It's Not Amy's Fault: A Call To Invest In the Fight Against TB

Meet Amy: a Sussex law graduate, an activist, a tea drinker, a cat lover. Amy is also a survivor. When she was just a university student, Amy battled one of the most deadly diseases in the world: tuberculosis (TB).

Meet Amy: a Sussex law graduate, an activist, a tea drinker, a cat lover. Amy is also a survivor. When she was just a university student, Amy battled one of the most deadly diseases in the world: tuberculosis (TB).

After suffering through 12 months of horrible symptoms and relentless tests, Amy was diagnosed with pulmonary TB. Because Amy's diagnosis took so long, her TB was already at an advanced stage.

Despite intense treatments with side effects like searing joint pain and hair loss, Amy's disease continued to ravage her left lung, then the right. She ultimately had to have surgery to remove her entire left lung.

After the operation, Amy continued treatment and finally started putting on weight and getting better. But the nightmare didn't end when her treatment was finished. Two years after completing the last round of TB treatment, Amy was diagnosed with depression and anxiety.

Her doctors attributed it to the "severity and prolonged nature of the illness," but Amy has her own theory: she blamed herself for what happened. She even heard a doctor tell a whole hospital ward that it was her own fault for getting so sick.

But it's not Amy's fault. This highly infectious airborne disease can strike anytime, anywhere. It only takes a cough or a laugh to send TB into the air, and only a few microscopic TB bacteria to infect someone. This is particularly alarming in the UK, where the TB rate continues to be among the highest in Western Europe.

It's not Amy's fault that it's often hard to diagnose TB, and even people with access to the best care can face lag times between the onset of symptoms and diagnosis.

It's not her fault that TB is notoriously difficult to treat, and that even our best treatment options are long, debilitating and nearly toxic.

And it's certainly not Amy's fault that investment in TB research and development lags so far behind the urgent need for better treatments, innovative diagnostics and new vaccines.

The annual funding gap for TB research and development is about US$1.3 billion.
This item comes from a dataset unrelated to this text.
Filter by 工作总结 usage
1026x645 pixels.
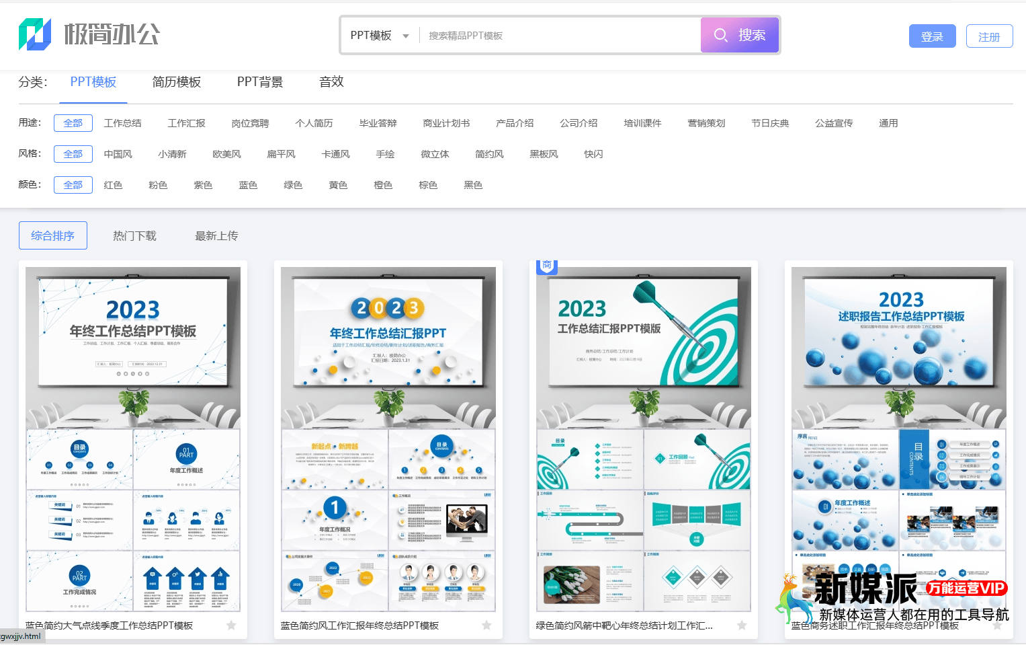(123, 123)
And out of the limited funding that is available, only about 17% goes toward vaccine research and development, even though a new, effective TB vaccine is the only way to eliminate TB for good.
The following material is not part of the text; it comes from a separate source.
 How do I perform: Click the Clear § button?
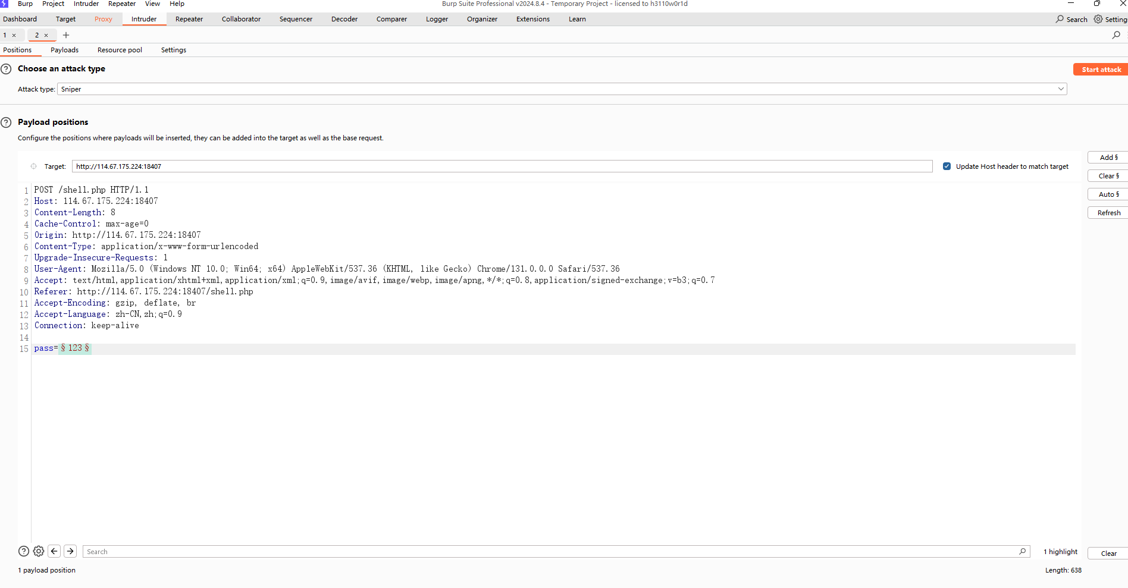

In fact, a vaccine that could prevent adolescents and adults (the primary transmitters of TB) from acquiring, developing or spreading the disease would be the single most cost-effective tool in mitigating this epidemic--and the ultimate game changer.

The reality is that we have many promising scientific avenues worthy of exploration when it comes to TB, but they remain untouched without sufficient resources. That's certainly not Amy's fault. And it doesn't have to be ours.